Word Embeddings Tutorial Section

Word Embeddings

Transition from sparse matrices to dense, continuous, low-dimensional vector spaces capable of capturing complex meaning.

Introduction to Word Embeddings

We've looked at One-Hot, BoW, and TF-IDF encoding. All of these generate Sparse Vectors (mostly zeros) where the length of the vector is equal to the massive size of the vocabulary (50k+ dimensions). Word Embeddings represented a paradigm shift in 2013: migrating from Sparse Vectors to Dense Vectors.

Sparse Vector (One-Hot)

"King" = [0, 0, 1, 0, 0, 0, 0, 0, 0....]

"Man" = [0, 0, 0, 0, 0, 1, 0, 0, 0....]

Length: 50,000+

Similarity: 0.0 (No overlap)
Dense Vector (Embedding)

"King" = [0.98, 0.45, -0.6, 0.12, 0.8]

"Man" = [0.93, 0.41, -0.9, 0.15, 0.3]

Length: Fixed sizes (e.g., 300)

Similarity: High (Vectors point same way)

How Dense Embeddings Work

Rather than counting words, an embedding model uses Neural Networks to map words into a continuous geometric space.

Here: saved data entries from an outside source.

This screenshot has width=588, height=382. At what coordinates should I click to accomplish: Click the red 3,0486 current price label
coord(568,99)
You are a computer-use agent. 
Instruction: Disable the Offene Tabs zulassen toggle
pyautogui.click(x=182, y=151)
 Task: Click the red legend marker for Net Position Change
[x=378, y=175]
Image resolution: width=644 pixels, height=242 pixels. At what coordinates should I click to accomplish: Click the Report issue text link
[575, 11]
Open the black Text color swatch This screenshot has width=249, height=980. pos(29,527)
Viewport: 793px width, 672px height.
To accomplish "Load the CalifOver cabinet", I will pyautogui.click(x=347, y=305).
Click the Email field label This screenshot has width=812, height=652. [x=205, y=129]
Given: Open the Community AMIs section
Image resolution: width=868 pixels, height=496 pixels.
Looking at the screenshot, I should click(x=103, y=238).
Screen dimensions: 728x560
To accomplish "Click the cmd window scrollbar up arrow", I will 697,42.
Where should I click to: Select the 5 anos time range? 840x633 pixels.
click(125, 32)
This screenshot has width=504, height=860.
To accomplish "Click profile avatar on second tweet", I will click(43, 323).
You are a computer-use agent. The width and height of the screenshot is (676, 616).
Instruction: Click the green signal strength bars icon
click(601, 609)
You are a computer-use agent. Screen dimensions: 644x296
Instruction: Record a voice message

Each dimension (number) in the fixed-length vector subtly captures a latent semantic feature (e.g., gender, royalty, color, sentiment).

  • Because the dimensions are dense (floats between -1 and 1 instead of sparse 0s), they compress vast vocabulary context into just 300 dimensions.
  • Cosine Similarity on the angles of these vectors accurately measures how conceptually similar two words are.

The State of the Art: The "Big 3" Static Embeddings

1. Word2Vec (2013)

Developed by Google

A predictive model that uses a shallow Neural Network to guess words based on their neighbors (or vice versa).

2. GloVe (2014)

Developed by Stanford

A count-based model that performs matrix factorization on a gigantic global word Co-occurrence Matrix to derive vectors.

3. FastText (2016)

Developed by Facebook AI

An extension of Word2Vec that trains on sub-word character N-grams (e.g., "apple" = "app", "ppl", "ple"). Can handle unknown spelling errors!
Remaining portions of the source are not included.